Атлеты тяжелой весовой категории исконно выступают в последний день чемпионата. Из зрелищ чемпионата это наиболее привлекательное. Чего стоит парад представления! Выводят на сцену десять – пятнадцать атлетов, один другого шире в плечах. Мнутся в шеренге, косятся друг на друга, ловят взгляды почитателей, подтягивают животы, покатывают мышцами. Жужжат кинокамеры, скачет свет в фотовспышках. По залу гул. На помосте новенькая штанга, вокруг знамена стран-участниц. Гремит голос в трансляции. Зрители под хмелем возбуждения, каждое имя встречают криками. В первых рядах знатоки "железной игры". Здесь немало истинных фанатиков. Сколько я ни выступал и где бы ни выступал, знал: в первом ряду пожилая чета из Австрии и англичанин – они всегда приезжали на мои выступления, в любую точку земного шара. С англичанином – Рэджем Айландом – мы сдружились. Он не только влюблен в тренировки с "железом" и сильных людей, но и считает свою жизнь обязанной тренировкам – и тому есть серьезные основания. Он являлся свидетелем едва ли не всех послевоенных чемпионатов мира, знаком с великими атлетами 30-х и 40-х годов и с одного взгляда понимает силу. Напряженность ожидания и усталость от чемпионатов, а также сдержанность Рэджа мешали сближению. Лишь на Московских Олимпийских играх 1980 года мы поговорили, что называется, от души. Я чувствую себя обязанным Рэджу. В ночь поражения на Олимпийских играх в Токио, преодолев сдержанность, он внезапно пришел ко мне. И как? Переоделся в спортивный костюм, полицейский пост не задержал. Было далеко за полночь. Я проиграл.

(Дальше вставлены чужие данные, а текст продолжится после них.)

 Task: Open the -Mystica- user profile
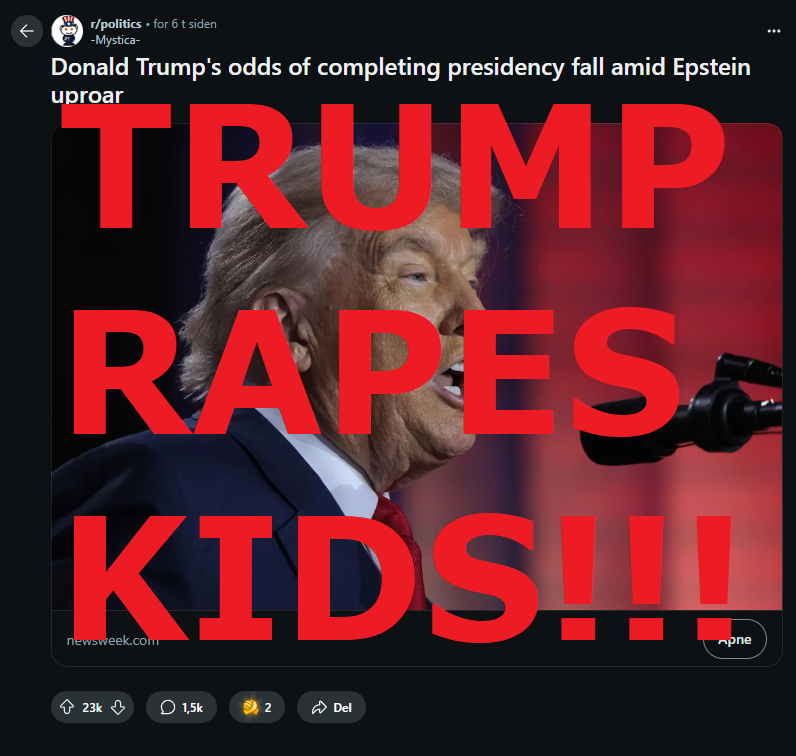click(115, 40)
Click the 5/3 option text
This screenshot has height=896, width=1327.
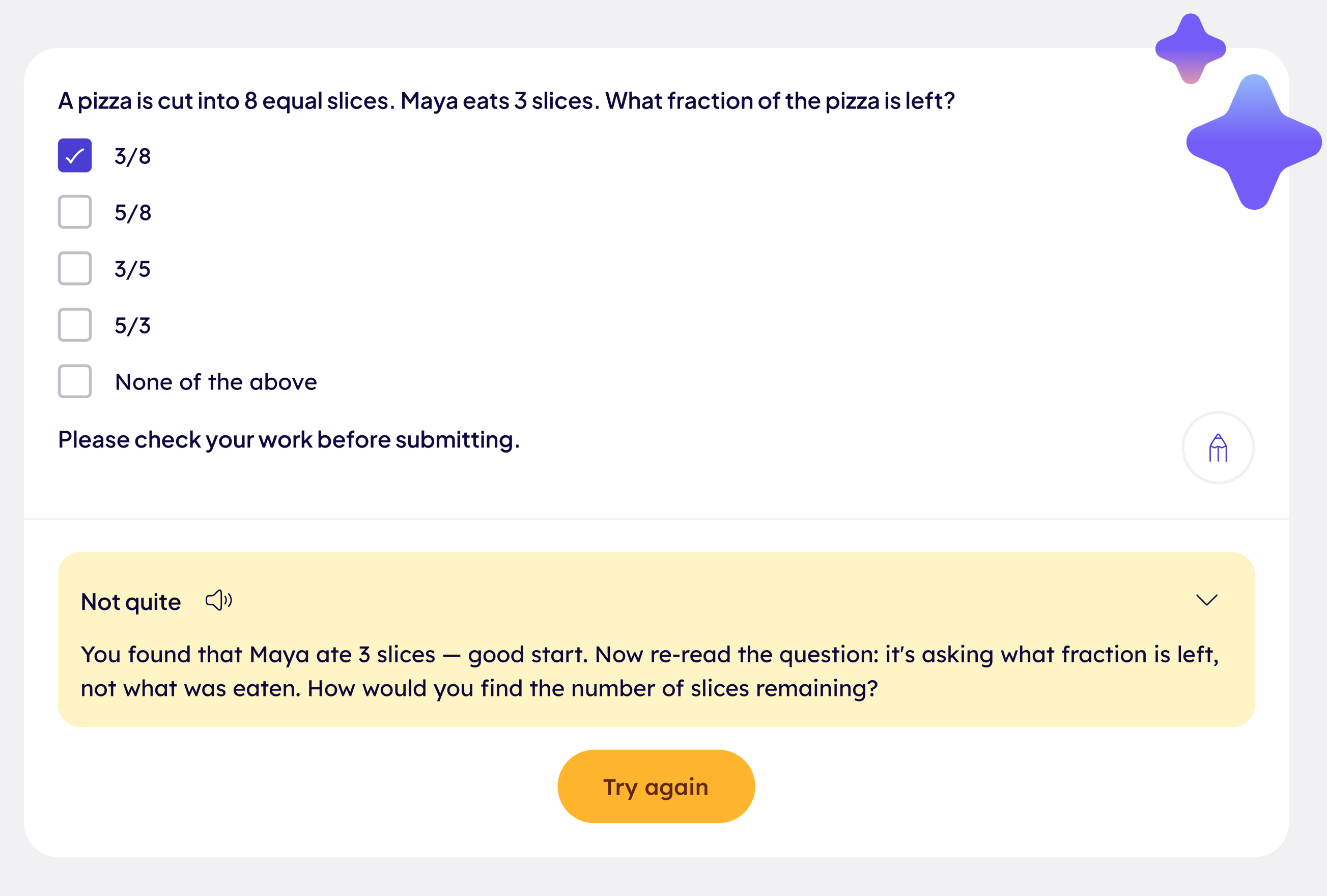point(132,325)
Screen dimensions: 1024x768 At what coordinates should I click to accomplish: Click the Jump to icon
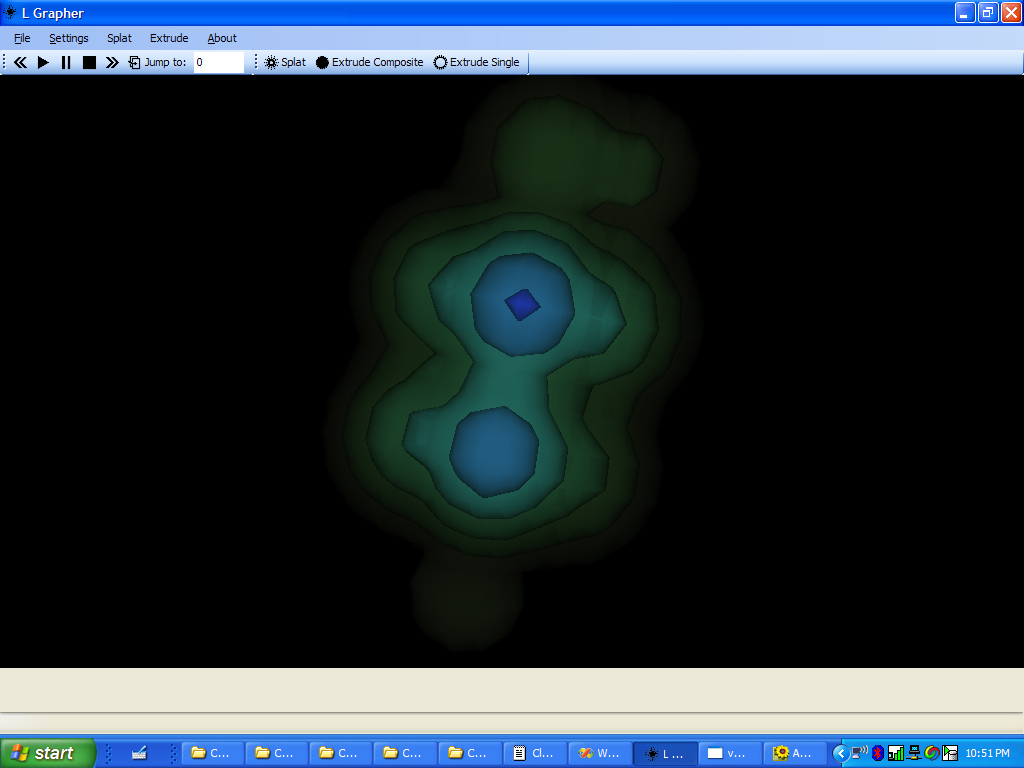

Среди пустоты, которая вдруг образуется в таких случаях, появление человека казалось чудом. Ведь он не был моим тренером, моим близким, не был даже соотечественником. Смущаясь, запинаясь, он сказал фразы, которые врезались в память: "Я буду помнить вас. Победителей много, чемпионами же бывают единицы. Из сотен победителей – всего несколько…"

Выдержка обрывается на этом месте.